- **Consigne 1**: Recopiez le passage de l'article sur Michel Cherrier qui commence à « Il aura franchi » et se termine à « rejoindre à Londres. ».
- **Consigne 2**: D'après l'article sur Michel Cherrier, dans quelle commune est-il mort ?

- **Texte fourni**:

Michel Cherrier, boulanger ...et résistant

par Sylvain Rakotoarison
jeudi 4 janvier 2024

« Je suis parti dès que la guerre a commencé. (…) Lorsque le Général De Gaulle a lancé son appel pour le rejoindre, j’ai dit "j’irai", mais personne ne m’a cru ! » (Michel Cherrier, mai 2015 à "Liberté Caen").

Il ne reste plus beaucoup de survivants parmi les combattants ou victimes de la Seconde Guerre mondiale. Le cultivateur corrézien Pierre Pranchère, ancien résistant à 15 ans et ancien député communiste à 29 ans, est mort le 30 décembre 2023 à 96 ans. L'ancien déporté Claude Bloch, rescapé des camps d'extermination, vient aussi de s'éteindre le 31 décembre 2023 à 95 ans. Michel Cherrier aussi s'est éteint à Luc-sur-Mer, dans le Calvados, ce mardi 2 janvier 2024 à presque 103 ans (né le 23 février 1921 à Dives-sur-Mer). Ancien résistant, il n'a pas hésité à s'engager aux côtés de la France libre.

Il aura franchi le cap de l'année 2024 mais il sera donc absent des commémorations des 80 ans du Débarquement de Provence auquel il avait vaillamment participé. Le Président de la République Emmanuel Macron a tweeté le lendemain de l'annonce : « Nous penserons à lui et ses camarades ! ».

Il est des personnages qui ne paient pas de mine. Michel Cherrier, paisible boulanger de Luc-sur-Mer pendant vingt-six ans (de 1961 à sa retraite en 1987), doyen de la commune depuis longtemps, était un héros. Dès l'avancée allemande en mai 1940, quand le front est arrivé à Évreux, Michel Cherrier a quitté la boulangerie qui l'employait à Caen pour fuir à vélo. Il est allé d'abord à Vierzon, mais c'était déjà occupé par les Allemands, puis il a entendu l'appel de De Gaulle et a voulu le rejoindre à Londres.

Après sa première tentative à Vierzon (il est retourné à Caen grâce à son père), Michel Cherrier a tenté une deuxième fois de s'engager six mois plus tard. Il voulait rejoindre le Portugal pour gagner l'Afrique du Nord. Plaimpier, dans le Cher, Saint-Florent, puis un train en direction de Toulouse. Après un contrôle, il a prétexté qu'il cherchait du travail et a été recruté aux douanes. Le franchissement de la zone libre par les troupes allemandes en novembre 1942 l'ont convaincu de persévérer. Il a rejoint alors Saint-Giron et a commencé la traversée des Pyrénées : « On m’a mis sur le chemin de l’Espagne. J’ai traversé un col à 2 500 mètres d’altitude avec un gilet et des chaussures de ville. ».

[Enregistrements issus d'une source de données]
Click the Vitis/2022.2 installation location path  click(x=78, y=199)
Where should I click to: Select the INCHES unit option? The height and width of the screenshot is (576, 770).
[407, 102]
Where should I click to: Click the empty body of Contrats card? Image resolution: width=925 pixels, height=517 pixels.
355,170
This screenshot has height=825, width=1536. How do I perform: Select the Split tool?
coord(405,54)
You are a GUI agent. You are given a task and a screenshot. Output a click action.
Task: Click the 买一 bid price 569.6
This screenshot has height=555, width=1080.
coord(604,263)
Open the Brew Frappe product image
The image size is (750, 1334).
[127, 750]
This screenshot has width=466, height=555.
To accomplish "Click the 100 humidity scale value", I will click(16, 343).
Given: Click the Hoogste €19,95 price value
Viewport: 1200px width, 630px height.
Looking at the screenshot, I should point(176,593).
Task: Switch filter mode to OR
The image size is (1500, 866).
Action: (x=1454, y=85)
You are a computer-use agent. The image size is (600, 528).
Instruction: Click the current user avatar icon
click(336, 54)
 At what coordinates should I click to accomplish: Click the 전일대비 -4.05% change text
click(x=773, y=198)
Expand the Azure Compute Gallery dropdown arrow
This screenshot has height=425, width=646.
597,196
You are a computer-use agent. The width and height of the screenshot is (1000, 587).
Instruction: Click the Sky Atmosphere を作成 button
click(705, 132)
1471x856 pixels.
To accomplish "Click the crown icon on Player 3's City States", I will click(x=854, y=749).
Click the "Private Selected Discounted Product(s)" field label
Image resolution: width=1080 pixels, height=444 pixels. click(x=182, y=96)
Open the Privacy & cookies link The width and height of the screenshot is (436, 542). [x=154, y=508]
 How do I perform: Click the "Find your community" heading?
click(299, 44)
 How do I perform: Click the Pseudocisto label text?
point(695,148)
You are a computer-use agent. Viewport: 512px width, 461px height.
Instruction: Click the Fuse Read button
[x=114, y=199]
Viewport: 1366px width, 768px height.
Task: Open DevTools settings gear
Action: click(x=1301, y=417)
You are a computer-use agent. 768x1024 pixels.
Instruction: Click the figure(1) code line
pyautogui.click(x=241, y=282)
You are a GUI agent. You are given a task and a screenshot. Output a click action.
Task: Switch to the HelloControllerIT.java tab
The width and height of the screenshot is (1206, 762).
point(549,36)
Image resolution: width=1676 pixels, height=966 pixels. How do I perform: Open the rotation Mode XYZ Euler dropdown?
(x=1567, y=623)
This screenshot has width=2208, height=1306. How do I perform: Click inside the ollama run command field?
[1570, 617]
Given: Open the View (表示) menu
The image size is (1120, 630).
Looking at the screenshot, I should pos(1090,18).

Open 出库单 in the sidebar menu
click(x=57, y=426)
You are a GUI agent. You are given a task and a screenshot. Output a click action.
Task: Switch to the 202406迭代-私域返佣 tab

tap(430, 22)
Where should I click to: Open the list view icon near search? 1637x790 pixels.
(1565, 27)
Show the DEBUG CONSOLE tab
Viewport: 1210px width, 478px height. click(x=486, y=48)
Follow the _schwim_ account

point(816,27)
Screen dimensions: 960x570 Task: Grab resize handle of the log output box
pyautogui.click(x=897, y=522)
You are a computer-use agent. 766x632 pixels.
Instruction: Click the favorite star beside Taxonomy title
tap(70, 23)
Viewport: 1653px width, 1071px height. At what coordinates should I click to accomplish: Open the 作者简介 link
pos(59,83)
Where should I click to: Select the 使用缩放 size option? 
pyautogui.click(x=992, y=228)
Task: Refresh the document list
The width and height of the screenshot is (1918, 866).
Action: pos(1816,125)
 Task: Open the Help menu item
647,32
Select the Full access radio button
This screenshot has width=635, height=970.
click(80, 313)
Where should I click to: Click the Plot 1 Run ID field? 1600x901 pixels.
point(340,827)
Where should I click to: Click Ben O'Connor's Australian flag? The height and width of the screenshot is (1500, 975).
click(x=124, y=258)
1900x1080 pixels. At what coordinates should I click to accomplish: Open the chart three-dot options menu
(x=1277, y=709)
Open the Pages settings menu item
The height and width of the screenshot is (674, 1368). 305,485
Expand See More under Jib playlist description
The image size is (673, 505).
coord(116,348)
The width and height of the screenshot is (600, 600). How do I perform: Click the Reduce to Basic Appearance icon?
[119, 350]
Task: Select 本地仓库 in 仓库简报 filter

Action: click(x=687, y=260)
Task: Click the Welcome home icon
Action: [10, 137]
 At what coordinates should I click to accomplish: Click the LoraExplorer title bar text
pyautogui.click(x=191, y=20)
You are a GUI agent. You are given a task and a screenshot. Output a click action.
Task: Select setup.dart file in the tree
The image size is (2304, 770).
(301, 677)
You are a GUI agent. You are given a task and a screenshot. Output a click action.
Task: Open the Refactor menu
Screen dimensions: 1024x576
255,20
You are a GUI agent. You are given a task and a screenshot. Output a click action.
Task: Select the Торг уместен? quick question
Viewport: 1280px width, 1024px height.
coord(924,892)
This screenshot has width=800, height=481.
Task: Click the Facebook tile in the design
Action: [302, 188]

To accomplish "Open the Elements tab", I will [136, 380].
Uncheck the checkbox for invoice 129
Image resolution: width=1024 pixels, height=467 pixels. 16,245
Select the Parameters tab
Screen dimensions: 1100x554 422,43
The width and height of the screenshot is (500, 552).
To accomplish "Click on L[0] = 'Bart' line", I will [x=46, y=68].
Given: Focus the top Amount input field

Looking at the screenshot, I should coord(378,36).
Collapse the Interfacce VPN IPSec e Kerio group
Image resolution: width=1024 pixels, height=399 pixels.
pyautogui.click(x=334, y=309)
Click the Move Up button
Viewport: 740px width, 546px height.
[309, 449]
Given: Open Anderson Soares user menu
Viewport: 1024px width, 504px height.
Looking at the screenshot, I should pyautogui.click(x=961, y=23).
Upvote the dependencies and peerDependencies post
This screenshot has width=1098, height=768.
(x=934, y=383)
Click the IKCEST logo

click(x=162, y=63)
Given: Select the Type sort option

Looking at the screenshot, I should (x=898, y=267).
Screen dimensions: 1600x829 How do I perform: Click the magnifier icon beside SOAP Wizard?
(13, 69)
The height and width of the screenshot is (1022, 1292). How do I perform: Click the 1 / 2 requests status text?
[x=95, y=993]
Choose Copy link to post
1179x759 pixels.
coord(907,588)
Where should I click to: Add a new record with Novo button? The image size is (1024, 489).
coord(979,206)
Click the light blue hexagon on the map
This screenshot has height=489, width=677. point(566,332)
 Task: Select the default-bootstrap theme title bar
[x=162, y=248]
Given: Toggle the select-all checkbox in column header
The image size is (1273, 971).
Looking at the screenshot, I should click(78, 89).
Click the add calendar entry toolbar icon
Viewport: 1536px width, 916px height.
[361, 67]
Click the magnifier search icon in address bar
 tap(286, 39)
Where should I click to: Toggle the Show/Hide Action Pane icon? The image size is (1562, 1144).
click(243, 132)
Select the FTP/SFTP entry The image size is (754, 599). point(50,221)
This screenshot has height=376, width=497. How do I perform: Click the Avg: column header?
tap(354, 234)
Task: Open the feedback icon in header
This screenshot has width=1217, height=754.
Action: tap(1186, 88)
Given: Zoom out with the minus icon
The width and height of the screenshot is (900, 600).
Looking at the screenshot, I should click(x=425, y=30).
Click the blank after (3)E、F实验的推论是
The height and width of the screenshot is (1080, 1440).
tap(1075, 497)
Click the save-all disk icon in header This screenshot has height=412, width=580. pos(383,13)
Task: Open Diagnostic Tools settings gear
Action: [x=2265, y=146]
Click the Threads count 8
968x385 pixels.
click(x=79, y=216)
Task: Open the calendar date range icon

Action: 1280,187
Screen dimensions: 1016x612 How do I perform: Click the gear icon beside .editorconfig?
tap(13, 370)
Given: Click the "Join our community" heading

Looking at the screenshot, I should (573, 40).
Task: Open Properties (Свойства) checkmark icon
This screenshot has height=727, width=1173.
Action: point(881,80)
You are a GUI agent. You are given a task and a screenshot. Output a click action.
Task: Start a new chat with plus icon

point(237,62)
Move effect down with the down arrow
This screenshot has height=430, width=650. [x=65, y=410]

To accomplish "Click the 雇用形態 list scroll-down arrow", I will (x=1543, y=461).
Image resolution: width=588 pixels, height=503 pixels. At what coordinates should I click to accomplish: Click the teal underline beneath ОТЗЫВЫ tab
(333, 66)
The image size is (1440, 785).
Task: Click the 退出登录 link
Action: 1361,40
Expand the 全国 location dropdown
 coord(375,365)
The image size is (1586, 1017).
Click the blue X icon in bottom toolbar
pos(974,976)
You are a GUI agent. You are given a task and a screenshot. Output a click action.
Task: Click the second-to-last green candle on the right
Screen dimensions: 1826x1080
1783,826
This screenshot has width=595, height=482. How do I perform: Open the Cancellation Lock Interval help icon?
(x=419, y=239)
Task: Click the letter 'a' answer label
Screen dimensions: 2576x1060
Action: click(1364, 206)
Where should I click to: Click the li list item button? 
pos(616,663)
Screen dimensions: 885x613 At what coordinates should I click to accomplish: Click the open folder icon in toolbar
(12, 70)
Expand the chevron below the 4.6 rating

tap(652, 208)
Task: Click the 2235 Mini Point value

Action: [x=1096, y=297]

- **Corrigé 1**:
Il aura franchi le cap de l'année 2024 mais il sera donc absent des commémorations des 80 ans du Débarquement de Provence auquel il avait vaillamment participé. Le Président de la République Emmanuel Macron a tweeté le lendemain de l'annonce : « Nous penserons à lui et ses camarades ! ».

Il est des personnages qui ne paient pas de mine. Michel Cherrier, paisible boulanger de Luc-sur-Mer pendant vingt-six ans (de 1961 à sa retraite en 1987), doyen de la commune depuis longtemps, était un héros. Dès l'avancée allemande en mai 1940, quand le front est arrivé à Évreux, Michel Cherrier a quitté la boulangerie qui l'employait à Caen pour fuir à vélo. Il est allé d'abord à Vierzon, mais c'était déjà occupé par les Allemands, puis il a entendu l'appel de De Gaulle et a voulu le rejoindre à Londres.

- **Corrigé 2**: À Luc-sur-Mer, dans le Calvados.